>>>

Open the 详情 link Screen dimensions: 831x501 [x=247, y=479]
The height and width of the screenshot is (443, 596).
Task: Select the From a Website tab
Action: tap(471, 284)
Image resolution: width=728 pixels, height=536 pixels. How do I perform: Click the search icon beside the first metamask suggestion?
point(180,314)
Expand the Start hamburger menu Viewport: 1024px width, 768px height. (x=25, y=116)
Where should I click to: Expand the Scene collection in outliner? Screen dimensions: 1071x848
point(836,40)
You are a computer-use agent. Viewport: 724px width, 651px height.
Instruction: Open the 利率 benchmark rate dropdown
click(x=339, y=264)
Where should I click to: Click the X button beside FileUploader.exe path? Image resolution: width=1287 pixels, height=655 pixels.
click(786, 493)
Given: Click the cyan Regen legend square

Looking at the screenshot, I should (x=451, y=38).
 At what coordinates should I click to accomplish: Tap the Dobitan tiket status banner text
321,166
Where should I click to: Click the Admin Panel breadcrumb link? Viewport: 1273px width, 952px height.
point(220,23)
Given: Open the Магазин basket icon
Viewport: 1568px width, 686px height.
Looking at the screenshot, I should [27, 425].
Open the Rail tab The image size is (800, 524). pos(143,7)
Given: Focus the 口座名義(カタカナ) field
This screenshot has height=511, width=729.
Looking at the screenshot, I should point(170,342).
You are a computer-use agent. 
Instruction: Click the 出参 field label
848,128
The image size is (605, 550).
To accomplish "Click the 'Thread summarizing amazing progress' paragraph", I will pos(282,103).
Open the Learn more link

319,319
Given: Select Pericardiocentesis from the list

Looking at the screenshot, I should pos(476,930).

<<<

▶ _WORK TO COMPLETE_:
Make a precise copy of the records in their entirety.

▶ _ANSWER TO THIS EXERCISE_:
Open the 详情 link Screen dimensions: 831x501 [x=247, y=479]
The height and width of the screenshot is (443, 596).
Task: Select the From a Website tab
Action: tap(471, 284)
Image resolution: width=728 pixels, height=536 pixels. How do I perform: Click the search icon beside the first metamask suggestion?
point(180,314)
Expand the Start hamburger menu Viewport: 1024px width, 768px height. (x=25, y=116)
Where should I click to: Expand the Scene collection in outliner? Screen dimensions: 1071x848
point(836,40)
You are a computer-use agent. Viewport: 724px width, 651px height.
Instruction: Open the 利率 benchmark rate dropdown
click(x=339, y=264)
Where should I click to: Click the X button beside FileUploader.exe path? Image resolution: width=1287 pixels, height=655 pixels.
click(786, 493)
Given: Click the cyan Regen legend square

Looking at the screenshot, I should (x=451, y=38).
 At what coordinates should I click to accomplish: Tap the Dobitan tiket status banner text
321,166
Where should I click to: Click the Admin Panel breadcrumb link? Viewport: 1273px width, 952px height.
point(220,23)
Given: Open the Магазин basket icon
Viewport: 1568px width, 686px height.
Looking at the screenshot, I should [27, 425].
Open the Rail tab The image size is (800, 524). pos(143,7)
Given: Focus the 口座名義(カタカナ) field
This screenshot has height=511, width=729.
Looking at the screenshot, I should point(170,342).
You are a computer-use agent. 
Instruction: Click the 出参 field label
848,128
The image size is (605, 550).
To accomplish "Click the 'Thread summarizing amazing progress' paragraph", I will pos(282,103).
Open the Learn more link

319,319
Given: Select Pericardiocentesis from the list

Looking at the screenshot, I should pos(476,930).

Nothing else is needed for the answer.